Module 1: Curriculum Planning
Learning Task 1.3
Lesson 1.3 Activity/ Learning Task
Direction: Answer the following questions on your e-portfolio.
1. Name other subjects or disciplines as examples of subject design.
➡️ Mathematics, Science, History, Literature
2. Name other subjects or disciplines as examples of the different types of integrated curriculum design.
➡️ Mathematics, Arts, Physical Education
3. Give some advantages and possible pitfalls of subject design and integrated design.
➡️ The advantage of Integrated Curriculums is that it includes not only looking at topics in depth, but also offering a practical learning environment for students by using realia objects or real-life examples.
4. Name some schools nearby you that use a learner-centered curriculum.
➡️ Maribi Elementary School, Malaguicay Elementary School
5.How do students learn in a learner-centered curriculum?
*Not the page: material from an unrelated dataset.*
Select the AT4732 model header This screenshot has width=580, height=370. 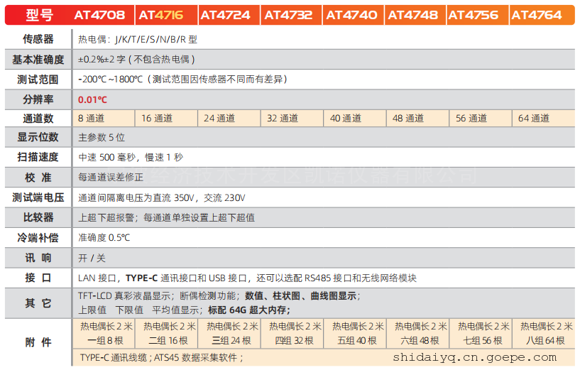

➡️ Learner-centered education uses interactive strategies to engage the students and develop their abilities. This educational approach helps students develop skills such as decision making and problem solving, team work, and presentation skills that are relevant to the current labor needs. While the advantage of Subject-centered curriculum design makes curriculum preparation faster and more straightforward. Consider the time spent preparing, designing, and introducing the program. Think what happens at the first staff meeting, when each teacher is given his or her teaching load for the year and how this is to be mapped on the everyday school timetable. It is simple and easy to do in a short period of time.
6. What are some benefits of having a learner-centered curriculum?
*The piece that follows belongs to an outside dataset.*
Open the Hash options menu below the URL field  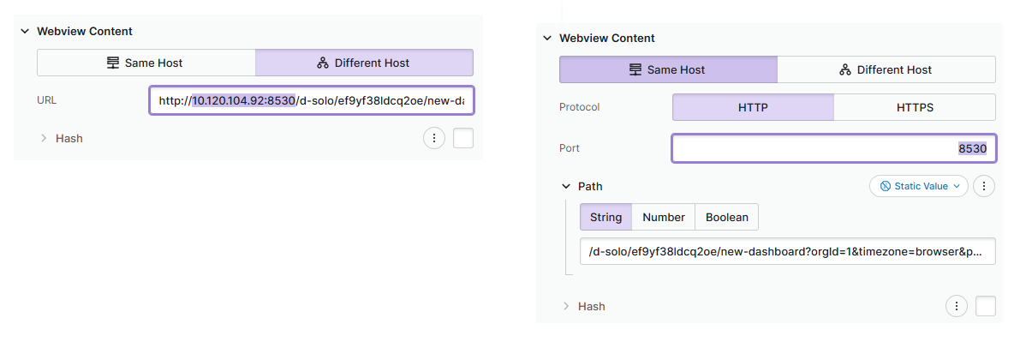434,138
➡️ The benefits of having learner-centered curriculum is that it Improves participation, Improves retention of knowledge, Boosts performance at work, Develops problem-solving skills, Fosters collaborative learning, Makes learning more fun, and it facilitates personalized learning.
7. Having a learner-centered curriculum in mind, answer the following questions below:
• What possible skills, knowledge, and values are emphasized in the curriculum?
➡️ One possible skill, knowledge and values emphasized in the curriculum is that habiy a complex cognitive skills such as reflection and critical thinking. an ability to apply knowledge to practical problems encountered in one's vocation, family, or other areas of life. an understanding and appreciation of human differences. practical competence skills like for example the decision making.
• What possible learning experiences can be provided?
➡️ Some possible learning experience that can be provided in a curriculum is that the Inquiry based learning and the experiential learning.
• What about the learning environment?
• What are the requirements of the curriculum for the teachers?
➡️ A learner-centered teacher must act as facilitators and guides, Embody core values that support deeper learning, truly encourage students drive their own learning, and Create real-world and authentic learning experiences.
8. Name a school nearby that uses problem-centered design.
9. Name some benefits and issues related to its implementation.
10. Identify some current issues and problems that can be used as a theme for a problem-based curriculum.
➡️ STUDENTS ARE NOT USED TO ACTIVE LEARNING.